Return all the entries word for word.
Top of DATA EXTRACT
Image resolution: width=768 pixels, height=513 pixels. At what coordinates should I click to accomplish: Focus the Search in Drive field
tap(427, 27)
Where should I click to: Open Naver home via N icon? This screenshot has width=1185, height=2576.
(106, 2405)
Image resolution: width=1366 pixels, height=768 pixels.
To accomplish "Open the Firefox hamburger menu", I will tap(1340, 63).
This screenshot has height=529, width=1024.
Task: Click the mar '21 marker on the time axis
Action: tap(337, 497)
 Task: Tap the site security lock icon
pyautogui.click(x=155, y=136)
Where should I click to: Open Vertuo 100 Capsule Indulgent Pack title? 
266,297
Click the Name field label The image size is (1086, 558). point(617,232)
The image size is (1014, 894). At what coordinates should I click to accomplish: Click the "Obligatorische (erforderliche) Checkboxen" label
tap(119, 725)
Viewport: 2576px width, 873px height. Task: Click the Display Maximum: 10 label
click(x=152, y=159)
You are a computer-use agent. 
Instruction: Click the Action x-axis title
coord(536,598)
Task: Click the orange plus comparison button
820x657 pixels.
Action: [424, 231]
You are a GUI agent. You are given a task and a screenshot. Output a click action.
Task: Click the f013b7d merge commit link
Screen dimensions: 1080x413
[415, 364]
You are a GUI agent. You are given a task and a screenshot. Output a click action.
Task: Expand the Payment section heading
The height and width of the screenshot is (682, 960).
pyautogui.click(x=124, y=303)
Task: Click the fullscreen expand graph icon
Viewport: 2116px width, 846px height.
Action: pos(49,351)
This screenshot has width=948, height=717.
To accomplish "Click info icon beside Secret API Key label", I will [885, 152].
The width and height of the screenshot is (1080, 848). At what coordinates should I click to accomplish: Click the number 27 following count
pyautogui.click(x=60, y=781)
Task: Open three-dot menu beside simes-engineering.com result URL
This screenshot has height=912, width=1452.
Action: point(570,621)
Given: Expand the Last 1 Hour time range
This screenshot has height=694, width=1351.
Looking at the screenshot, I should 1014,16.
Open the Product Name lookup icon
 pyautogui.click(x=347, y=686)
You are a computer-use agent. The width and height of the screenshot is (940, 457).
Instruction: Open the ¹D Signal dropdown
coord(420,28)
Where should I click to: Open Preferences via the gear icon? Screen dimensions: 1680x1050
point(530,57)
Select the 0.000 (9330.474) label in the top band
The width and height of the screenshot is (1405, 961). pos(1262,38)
Bottom of DATA EXTRACT
**WRITTEN ANSWER**
Image resolution: width=768 pixels, height=513 pixels. At what coordinates should I click to accomplish: Focus the Search in Drive field
tap(427, 27)
Where should I click to: Open Naver home via N icon? This screenshot has width=1185, height=2576.
(106, 2405)
Image resolution: width=1366 pixels, height=768 pixels.
To accomplish "Open the Firefox hamburger menu", I will tap(1340, 63).
This screenshot has height=529, width=1024.
Task: Click the mar '21 marker on the time axis
Action: tap(337, 497)
 Task: Tap the site security lock icon
pyautogui.click(x=155, y=136)
Where should I click to: Open Vertuo 100 Capsule Indulgent Pack title? 
266,297
Click the Name field label The image size is (1086, 558). point(617,232)
The image size is (1014, 894). At what coordinates should I click to accomplish: Click the "Obligatorische (erforderliche) Checkboxen" label
tap(119, 725)
Viewport: 2576px width, 873px height. Task: Click the Display Maximum: 10 label
click(x=152, y=159)
You are a computer-use agent. 
Instruction: Click the Action x-axis title
coord(536,598)
Task: Click the orange plus comparison button
820x657 pixels.
Action: [424, 231]
You are a GUI agent. You are given a task and a screenshot. Output a click action.
Task: Click the f013b7d merge commit link
Screen dimensions: 1080x413
[415, 364]
You are a GUI agent. You are given a task and a screenshot. Output a click action.
Task: Expand the Payment section heading
The height and width of the screenshot is (682, 960).
pyautogui.click(x=124, y=303)
Task: Click the fullscreen expand graph icon
Viewport: 2116px width, 846px height.
Action: pos(49,351)
This screenshot has width=948, height=717.
To accomplish "Click info icon beside Secret API Key label", I will [885, 152].
The width and height of the screenshot is (1080, 848). At what coordinates should I click to accomplish: Click the number 27 following count
pyautogui.click(x=60, y=781)
Task: Open three-dot menu beside simes-engineering.com result URL
This screenshot has height=912, width=1452.
Action: point(570,621)
Given: Expand the Last 1 Hour time range
This screenshot has height=694, width=1351.
Looking at the screenshot, I should 1014,16.
Open the Product Name lookup icon
 pyautogui.click(x=347, y=686)
You are a computer-use agent. The width and height of the screenshot is (940, 457).
Instruction: Open the ¹D Signal dropdown
coord(420,28)
Where should I click to: Open Preferences via the gear icon? Screen dimensions: 1680x1050
point(530,57)
Select the 0.000 (9330.474) label in the top band
The width and height of the screenshot is (1405, 961). pos(1262,38)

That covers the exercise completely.